24 March 2005

Mauritius on alert for tropical storm Hennie

Mauritius has issued a storm alert as severe tropical storm Hennie approaches the Indian Ocean island, the world's seventh biggest sugar producer. The Mauritius Meteorological Services (MMS) said "Hennie", spotted at about 330km to the north of Mauritius, was moving in a southerly direction at 10kph.

"This trajectory may bring the centre (of the storm) closer to Mauritius today," the MMS said in a statement late yesterday. "Hence increasing the risk of cyclonic conditions in Mauritius." The MMS said a cyclone warning Class Two was now in force in Mauritius.

Mauritians to take precautions
A Class Two warning urges the 1.2 million population to take precautions such as ensuring they have adequate emergency supplies of food and a gas stove. In the capital Port Louis, there was heavy rain and people queued in supermarkets to stock up on candles, loaves of bread and tinned foods. The impact of cyclonic rains on the sugar crop is a major concern in Mauritius. An economic mainstay, sugar is harvested from June to December.

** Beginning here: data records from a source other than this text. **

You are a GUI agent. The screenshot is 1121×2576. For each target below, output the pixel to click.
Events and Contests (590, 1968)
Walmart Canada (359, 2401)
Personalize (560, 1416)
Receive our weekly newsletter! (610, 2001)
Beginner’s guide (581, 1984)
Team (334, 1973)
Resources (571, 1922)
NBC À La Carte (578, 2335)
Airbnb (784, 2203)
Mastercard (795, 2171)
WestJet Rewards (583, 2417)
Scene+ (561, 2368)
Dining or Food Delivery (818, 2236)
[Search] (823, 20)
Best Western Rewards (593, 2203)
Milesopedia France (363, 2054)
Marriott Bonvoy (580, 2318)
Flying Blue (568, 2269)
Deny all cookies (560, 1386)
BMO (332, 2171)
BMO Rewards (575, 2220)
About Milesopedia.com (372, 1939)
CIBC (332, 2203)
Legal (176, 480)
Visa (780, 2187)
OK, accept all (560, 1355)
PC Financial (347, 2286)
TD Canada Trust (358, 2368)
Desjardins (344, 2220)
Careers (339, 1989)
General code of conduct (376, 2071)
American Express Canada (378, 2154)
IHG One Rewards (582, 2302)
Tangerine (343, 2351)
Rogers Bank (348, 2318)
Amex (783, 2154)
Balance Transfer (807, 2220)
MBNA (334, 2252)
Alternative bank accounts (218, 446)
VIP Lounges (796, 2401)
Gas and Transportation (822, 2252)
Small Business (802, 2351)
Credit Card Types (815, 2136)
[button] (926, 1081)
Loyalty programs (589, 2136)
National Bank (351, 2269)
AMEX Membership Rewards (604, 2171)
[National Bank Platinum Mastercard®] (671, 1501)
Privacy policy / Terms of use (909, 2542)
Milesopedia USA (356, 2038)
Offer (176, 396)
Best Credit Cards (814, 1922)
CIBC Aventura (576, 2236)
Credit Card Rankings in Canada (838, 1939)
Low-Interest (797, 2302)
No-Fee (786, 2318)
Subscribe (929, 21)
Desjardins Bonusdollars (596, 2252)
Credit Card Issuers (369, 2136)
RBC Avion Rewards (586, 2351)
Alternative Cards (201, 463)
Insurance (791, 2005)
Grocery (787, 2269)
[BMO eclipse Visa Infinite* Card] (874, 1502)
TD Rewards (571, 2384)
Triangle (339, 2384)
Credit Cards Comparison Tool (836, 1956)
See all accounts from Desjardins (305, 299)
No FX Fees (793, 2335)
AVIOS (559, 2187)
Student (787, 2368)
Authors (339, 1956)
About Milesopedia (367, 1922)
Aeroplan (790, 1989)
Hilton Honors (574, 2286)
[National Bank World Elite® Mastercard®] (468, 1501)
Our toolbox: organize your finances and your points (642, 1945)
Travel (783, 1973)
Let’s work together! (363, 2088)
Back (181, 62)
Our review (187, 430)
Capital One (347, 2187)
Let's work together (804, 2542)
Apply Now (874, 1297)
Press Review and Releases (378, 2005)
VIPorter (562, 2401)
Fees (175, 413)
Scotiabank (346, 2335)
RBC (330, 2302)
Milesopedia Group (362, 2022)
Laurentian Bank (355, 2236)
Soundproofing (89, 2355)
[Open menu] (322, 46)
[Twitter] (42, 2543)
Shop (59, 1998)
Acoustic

Mauritius was last hit by a severe cyclone on February 13, 2003, when tropical storm Gerry devastated houses in some poorer areas and caused power cuts. Gerry also hit sugar output, with officials revising down the annual sugar production by 20 000 tonnes. The cyclone season for Mauritius extends from November to mid-May with January and February as the peak months.